» Exercises
**1)** Answer these questions about the review of A Different Man.
(a) Which studio is behind A Different Man?
(b) Which film, seen by Roger Ebert in 1999, does the reviewer compare A Different Man to?
(c) According to the review, what does the film argue is the reason for Edward's struggle to connect with the outside world?
**2)** From the review of A Different Man, return the passage that opens with the words containing "A Different Man is" and closes with "who we are.".

» Selected excerpt
────

A Different Man is possessed of a mean-spirited sensibility: it argues that Edward’s struggle to connect with the outside world isn’t because of his damaged appearance, but his personal inadequacies. That message risks tipping into cruelty, but Schimberg, a deft screenwriter, manages to consistently sidestep hatefulness, providing his characters with consistency and depth in equal measure. The resulting film is a strange and hilarious examination of the interplay between our interior and exterior selves, and how our self-perception defines who we are.
I was pleased that I could cap off my weekend with a movie as divisive as this one. Audiences left the theater alternating between states of shock, excitement, and utter distaste. I myself felt an unexplainable confluence of these same feelings as I walked home that night—the clearest sign of having watched something excellent. There’s no release date yet for A Different Man, but with a studio as big as A24 behind it, it is sure to come out sometime this year. When it does, be sure to check it out: Aaron Schimberg has created something unexplainably stirring, the kind of film that cannot be understood without experiencing it. I imagine that this is what Roger Ebert must have felt like after watching Charlie Kaufman’s Being John Malkovich for the first time in 1999. Schimberg, like Kaufman, has the kind of self-possessed depression that would come across despondent were it not for his instinctive wit and directorial prowess. Keep an eye out—he’s a filmmaker to watch.
James, Your talent shows when you offer your interpretation based on your knowledge and experience of the film industry. Keep up the good work!
This is awesome! - definitely makes me want to attend a big film festival!

────

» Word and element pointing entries
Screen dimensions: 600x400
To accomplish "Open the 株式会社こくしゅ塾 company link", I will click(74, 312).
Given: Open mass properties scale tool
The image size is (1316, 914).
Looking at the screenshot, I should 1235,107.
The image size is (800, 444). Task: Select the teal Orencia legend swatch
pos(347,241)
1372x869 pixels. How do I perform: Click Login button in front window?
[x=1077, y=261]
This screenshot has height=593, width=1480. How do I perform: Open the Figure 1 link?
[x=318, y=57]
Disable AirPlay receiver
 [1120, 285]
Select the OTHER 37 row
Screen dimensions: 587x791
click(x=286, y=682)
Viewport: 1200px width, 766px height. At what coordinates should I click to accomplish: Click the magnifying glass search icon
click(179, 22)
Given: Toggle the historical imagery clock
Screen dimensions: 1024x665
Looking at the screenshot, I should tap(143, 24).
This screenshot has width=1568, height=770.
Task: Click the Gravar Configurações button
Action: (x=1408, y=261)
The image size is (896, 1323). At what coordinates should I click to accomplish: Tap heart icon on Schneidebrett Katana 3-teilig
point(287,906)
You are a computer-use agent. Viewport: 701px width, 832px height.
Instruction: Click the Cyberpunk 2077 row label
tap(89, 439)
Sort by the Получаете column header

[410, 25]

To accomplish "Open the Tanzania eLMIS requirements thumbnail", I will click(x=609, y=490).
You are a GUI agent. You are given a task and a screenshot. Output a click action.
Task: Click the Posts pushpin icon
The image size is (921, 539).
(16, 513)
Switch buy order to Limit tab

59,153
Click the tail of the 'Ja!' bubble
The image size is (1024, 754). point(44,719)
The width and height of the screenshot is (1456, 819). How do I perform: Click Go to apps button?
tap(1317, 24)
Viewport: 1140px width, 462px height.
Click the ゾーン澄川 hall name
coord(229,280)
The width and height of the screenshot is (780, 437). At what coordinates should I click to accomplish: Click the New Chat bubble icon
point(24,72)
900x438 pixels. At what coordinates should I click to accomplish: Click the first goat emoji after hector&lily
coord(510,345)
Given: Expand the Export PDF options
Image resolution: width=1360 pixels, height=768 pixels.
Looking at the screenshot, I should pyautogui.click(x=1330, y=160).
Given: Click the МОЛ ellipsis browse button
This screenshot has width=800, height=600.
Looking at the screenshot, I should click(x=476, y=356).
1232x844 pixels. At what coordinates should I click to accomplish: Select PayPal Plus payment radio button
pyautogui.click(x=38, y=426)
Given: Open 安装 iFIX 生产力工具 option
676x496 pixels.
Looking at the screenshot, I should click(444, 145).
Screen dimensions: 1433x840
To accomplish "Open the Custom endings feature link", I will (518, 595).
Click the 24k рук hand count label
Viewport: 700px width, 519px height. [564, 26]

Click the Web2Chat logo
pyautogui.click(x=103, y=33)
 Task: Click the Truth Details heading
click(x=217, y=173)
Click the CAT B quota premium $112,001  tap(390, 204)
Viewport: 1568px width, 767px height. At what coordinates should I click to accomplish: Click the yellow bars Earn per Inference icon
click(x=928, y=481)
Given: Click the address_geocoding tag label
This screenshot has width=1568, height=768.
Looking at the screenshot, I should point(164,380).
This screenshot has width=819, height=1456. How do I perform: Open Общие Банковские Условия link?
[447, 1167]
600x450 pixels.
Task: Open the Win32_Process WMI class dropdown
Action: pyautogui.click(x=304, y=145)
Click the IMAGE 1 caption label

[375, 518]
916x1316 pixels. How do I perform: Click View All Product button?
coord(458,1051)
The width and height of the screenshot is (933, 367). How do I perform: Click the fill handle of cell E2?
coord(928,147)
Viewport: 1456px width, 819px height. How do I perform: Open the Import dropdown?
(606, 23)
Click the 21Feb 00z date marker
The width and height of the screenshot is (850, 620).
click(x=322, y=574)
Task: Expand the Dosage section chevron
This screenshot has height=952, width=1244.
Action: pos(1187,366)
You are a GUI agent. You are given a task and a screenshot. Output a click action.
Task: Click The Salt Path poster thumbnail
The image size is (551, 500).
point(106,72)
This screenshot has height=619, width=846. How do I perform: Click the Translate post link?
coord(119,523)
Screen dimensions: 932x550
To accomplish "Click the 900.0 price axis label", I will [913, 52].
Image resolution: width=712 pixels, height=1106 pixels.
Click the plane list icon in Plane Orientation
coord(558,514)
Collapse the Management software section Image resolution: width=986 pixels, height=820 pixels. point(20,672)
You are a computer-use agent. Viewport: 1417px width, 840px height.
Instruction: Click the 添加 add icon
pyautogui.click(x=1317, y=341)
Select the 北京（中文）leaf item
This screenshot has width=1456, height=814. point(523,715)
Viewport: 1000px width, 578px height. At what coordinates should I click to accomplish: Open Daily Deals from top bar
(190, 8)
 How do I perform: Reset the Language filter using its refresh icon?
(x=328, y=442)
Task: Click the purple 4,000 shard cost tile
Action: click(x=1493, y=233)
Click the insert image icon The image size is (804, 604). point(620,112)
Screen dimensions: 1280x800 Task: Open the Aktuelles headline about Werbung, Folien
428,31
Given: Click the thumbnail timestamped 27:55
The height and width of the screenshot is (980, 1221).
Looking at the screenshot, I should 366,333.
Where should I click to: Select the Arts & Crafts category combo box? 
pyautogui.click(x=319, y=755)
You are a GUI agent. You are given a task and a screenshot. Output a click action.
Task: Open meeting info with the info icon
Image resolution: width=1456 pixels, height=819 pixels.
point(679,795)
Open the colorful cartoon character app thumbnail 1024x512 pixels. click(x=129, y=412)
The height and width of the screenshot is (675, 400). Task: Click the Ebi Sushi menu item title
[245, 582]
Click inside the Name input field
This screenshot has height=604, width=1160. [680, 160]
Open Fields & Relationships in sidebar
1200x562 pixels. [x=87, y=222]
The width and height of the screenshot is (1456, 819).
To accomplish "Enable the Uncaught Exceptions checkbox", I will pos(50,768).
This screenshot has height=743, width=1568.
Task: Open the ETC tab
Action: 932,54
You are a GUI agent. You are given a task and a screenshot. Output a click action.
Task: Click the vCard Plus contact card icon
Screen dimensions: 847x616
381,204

────

» Responses to the tasks
**1)**
(a) A24.
(b) Charlie Kaufman's Being John Malkovich.
(c) The film argues that the reason is his personal inadequacies, not his damaged appearance.

**2)**
A Different Man is possessed of a mean-spirited sensibility: it argues that Edward’s struggle to connect with the outside world isn’t because of his damaged appearance, but his personal inadequacies. That message risks tipping into cruelty, but Schimberg, a deft screenwriter, manages to consistently sidestep hatefulness, providing his characters with consistency and depth in equal measure. The resulting film is a strange and hilarious examination of the interplay between our interior and exterior selves, and how our self-perception defines who we are.